彼女は死んだ。
花のような笑顔と、深い深い、絶望の闇だけを残して。
『女子高生殺人事件』
新聞やニュースで大きく取り上げられたこの事件。
被害者は初音ミク。
前日夕方、友達と別れた後に連絡が途絶え、翌日自宅から数キロ離れたマンションの一室で死亡しているのを、近所の住人が発見した。
ミクは俺の自慢の彼女だった。
成績優秀で、誰からも好かれたミクが、何故こんな残忍な事件の被害者となってしまったのか。
その真相は明らかではなく、世間に不安の波が押し寄せた。
ミクの死から1ヶ月。
徐々に記憶から皆の消されていくミク。
俺、鏡音レンは、何故ミクが死ななければならなかったのか、その理由を知るために、放課後になると毎日情報を集めに廻った。

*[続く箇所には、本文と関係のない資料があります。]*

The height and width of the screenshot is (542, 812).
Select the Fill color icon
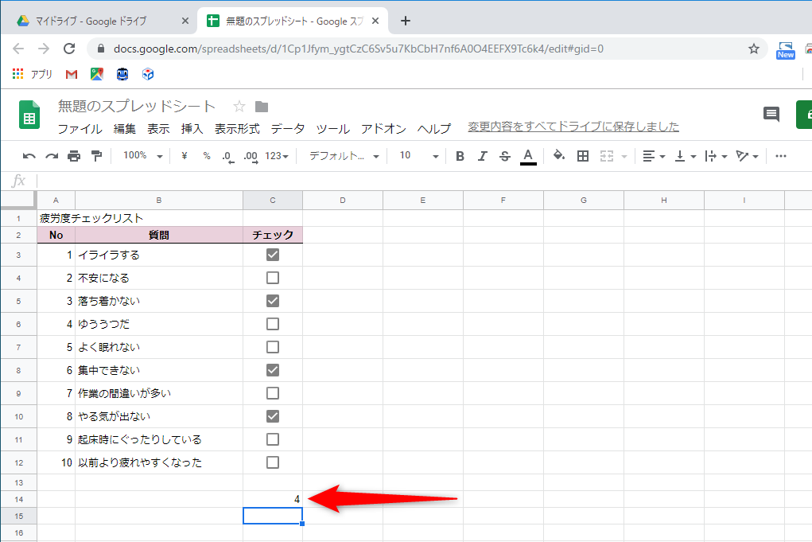pyautogui.click(x=559, y=156)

しかし、有力な情報は殆どなく、ただ時間だけが過ぎていった。
「はぁ・・・」
疲れ果てた体を休めるように、土手に寝転がる。
太陽に反射して輝く、青々しい草の香りがふわっと鼻を抜け、すぐそこに夏が来ていることを感じさせる。
ミクがいなくなってから、俺の生活はなにかが抜けてしまったような、そんな物足りない生活になった。
周りの奴らは同情のしてくるが、その裏にある好奇の眼差しが見え透いている。
不思議と、「哀しい」という感情はなかった。
それは俺がミクを愛していなかったとかそういうことじゃなくて、ただ単に「何故?」という感情が俺の全てを覆い尽くしているからなのである。
きっとミクは、苦しんだだろう。痛かっただろう。必死に俺を呼んだかもしれない。
彼女を苦しみから救ってやりたい。ラクにしてやりたい。
ただ、そう思っては居るのにどうすることもできない自分に、苛立ってはいる。
「くっそ・・・。」
力任せに、拳を地面に叩きつける。
じわじわと、土の硬さと冷たさが伝わってくる。
空を見ると、抜けるほどに晴れていて、ミクの笑顔が浮かんでは消え、浮かんでは消え、そして最後には消えてしまった。
「・・・行き詰まってるな。」
ふっと暗い影が俺の上に重なる。
太陽のまぶしさに目を眩ませながら、ぐっと顔を上げてみると、見慣れたクラスメートの顔があった。
「・・・嘉神音。」
嘉神音リン。
無表情で、近寄りがたいけど、そこそこの美人で、ミクとも仲が良かった。
嘉神音は俺の隣に腰を下ろすと、制服のスカートの裾を少しだけ握った。
「早いものだな、もう1ヶ月もたつのか。」
まるでひとりごとのように、小学生が土手の下で野球をしているのを眺めながら、ぽつりと嘉神音が呟く。
「ああ」
無愛想だな、と思いつつ、俺も返事を返す。
「初音の墓に、行ってきた。花や菓子も沢山あって、友人達が毎日のように墓参りしているそうだ。」
皆に慕われていたミクらしい。
その様子は安易に想像できた。
しばらく無言の時が続いた。
会話を切り出したのは、嘉神音だった。
「お前は、まだ探しているのか?初音の死の真相を。」
「・・・ああ。絶対に真実を突き止めて、早くミクをラクにしてやりたい。」
嘉神音は伏せ目がちにそうか、と言うと立ち上がった。
肩の上で切られた髪を、吹き抜ける風に靡かせると、ふいに俺の方を見た。
「忠告しておく。鏡音レン。」
俺も上半身を起こし、鏡音を見上げる。
その目は何時になく真剣だった。
「無茶だけはするな。お前まで死んだら、それこそ初音が悲しむぞ。」
ぶっきらぼうな言葉だが、こいつなりに心配してくれているのか、と思わず笑みがこぼれた。
そんな俺を不思議そうに見ていた嘉神音は、くるりと体を翻し、土手の上の道に上がる。
「じゃあな」
「ああ、また」
俺はまた体を倒す。
絶対に突き止めてやる。
真実を。
俺は空に拳を突き上げて誓った。